"our "VM overreserved" is running around 3.6TB"
You should check whether anything other than vswp Objects are Thick-provisioned or OSR=100(Object Space Reservation)
This can be checked from your Storage Policies that are in use but also via the output from #esxcli vsan debug object list .
"some VMs have > 32GB of RAM."
"- We don't over-commit RAM, so presumably regardless of the above, this is a fairly low-risk change for us"
If you are not over-provisioning physical memory, you could also consider allocating memory reservations - Thick-provisioned vswp Objects are sized as allocated memory minus reservation so the more reserved the less space they consume (+ it doesn't have to be full reservation if you are over-provisioning).

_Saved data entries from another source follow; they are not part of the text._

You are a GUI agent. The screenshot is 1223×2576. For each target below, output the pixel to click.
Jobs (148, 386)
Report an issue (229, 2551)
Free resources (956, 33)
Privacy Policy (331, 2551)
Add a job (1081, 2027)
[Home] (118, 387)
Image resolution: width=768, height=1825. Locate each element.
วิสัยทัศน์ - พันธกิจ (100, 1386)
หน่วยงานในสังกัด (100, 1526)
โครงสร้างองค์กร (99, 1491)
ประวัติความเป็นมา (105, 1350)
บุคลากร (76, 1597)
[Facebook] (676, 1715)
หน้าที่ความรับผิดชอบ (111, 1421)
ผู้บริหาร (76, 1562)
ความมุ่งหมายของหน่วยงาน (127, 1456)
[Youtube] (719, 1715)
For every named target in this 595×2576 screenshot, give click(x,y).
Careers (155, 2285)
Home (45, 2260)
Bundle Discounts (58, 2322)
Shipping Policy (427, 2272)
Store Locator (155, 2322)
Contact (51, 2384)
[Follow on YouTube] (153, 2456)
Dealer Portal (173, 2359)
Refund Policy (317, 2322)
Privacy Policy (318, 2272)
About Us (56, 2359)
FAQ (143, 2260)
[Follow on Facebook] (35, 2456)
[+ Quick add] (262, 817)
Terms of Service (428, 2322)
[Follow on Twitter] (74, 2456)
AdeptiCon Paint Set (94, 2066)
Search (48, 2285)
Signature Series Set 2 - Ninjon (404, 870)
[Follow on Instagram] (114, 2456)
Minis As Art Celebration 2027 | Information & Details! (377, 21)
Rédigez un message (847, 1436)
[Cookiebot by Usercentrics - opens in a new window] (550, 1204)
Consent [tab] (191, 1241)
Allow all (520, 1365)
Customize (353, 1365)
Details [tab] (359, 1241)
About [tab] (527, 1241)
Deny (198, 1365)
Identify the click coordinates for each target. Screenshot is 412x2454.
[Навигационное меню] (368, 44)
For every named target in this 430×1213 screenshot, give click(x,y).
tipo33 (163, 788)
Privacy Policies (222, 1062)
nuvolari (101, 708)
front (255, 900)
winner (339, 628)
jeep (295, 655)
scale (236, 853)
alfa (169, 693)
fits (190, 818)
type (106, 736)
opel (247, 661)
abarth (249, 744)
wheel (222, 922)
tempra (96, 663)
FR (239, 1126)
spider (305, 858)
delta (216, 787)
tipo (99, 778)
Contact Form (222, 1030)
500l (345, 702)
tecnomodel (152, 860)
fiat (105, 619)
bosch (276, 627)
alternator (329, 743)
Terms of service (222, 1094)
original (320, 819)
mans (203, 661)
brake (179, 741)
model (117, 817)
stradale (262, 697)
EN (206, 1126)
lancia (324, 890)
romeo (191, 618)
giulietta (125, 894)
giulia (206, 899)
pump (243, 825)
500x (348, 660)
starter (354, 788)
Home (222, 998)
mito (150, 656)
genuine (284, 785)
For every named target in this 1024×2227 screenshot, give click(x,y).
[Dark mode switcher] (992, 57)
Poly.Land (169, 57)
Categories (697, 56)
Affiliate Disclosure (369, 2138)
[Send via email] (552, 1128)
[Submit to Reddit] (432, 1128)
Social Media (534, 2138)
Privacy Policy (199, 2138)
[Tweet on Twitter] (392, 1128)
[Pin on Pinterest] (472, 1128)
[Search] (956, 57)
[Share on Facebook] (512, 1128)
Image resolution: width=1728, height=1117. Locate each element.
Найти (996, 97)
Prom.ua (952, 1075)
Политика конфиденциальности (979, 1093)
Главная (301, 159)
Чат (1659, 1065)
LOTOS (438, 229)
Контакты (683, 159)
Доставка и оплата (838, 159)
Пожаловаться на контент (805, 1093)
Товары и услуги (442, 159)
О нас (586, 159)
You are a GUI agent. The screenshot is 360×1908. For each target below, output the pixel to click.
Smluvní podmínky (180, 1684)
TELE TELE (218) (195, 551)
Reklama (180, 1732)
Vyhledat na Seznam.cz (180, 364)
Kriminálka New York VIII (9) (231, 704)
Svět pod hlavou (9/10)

"- With only a single copy of swap - what happens if the storage in that host dies and that object is inaccessible? Presumably the VM must crash as it can't access the pages of RAM that have been swapped out?"
"sparse" or thin-provisioned vswp doesn't reduce the FTT of the Objects, it just doesn't reserve the space required if your VM needed to swap data to vswp due to memory contention, basically it makes them Thin-provisioned so if you had issues with no available space then potentially these could be impacted causing the VM to be stunned/crash (thus why reservations might be beneficial).
"- When disabling this cluster-wide, presumably it will result in a large amount of data being removed from VSAN, which will necessitate a disk rebalance. Are there any other considerations?"
This requires setting this on all hosts (as vswp attributes are dictated from host policies not normal Storage Policies) and power-cycling the VMs to take effect is also required - vswp Objects are transient and are deleted when a VM is powered-off so no/little rebalance should be required, they are also relatively small and thus should be fairly well distributed amongst the clusters disks.
This is super useful, thanks very much.
I tried to run "esxcli vsan debug object list" but I get an unknown command error. Is there something I need to enable first?
Happy to help and you are most welcome.
esxcli vsan debug was only added in ~6.6 (6.5 U1) - if you are on an earlier version this is not available.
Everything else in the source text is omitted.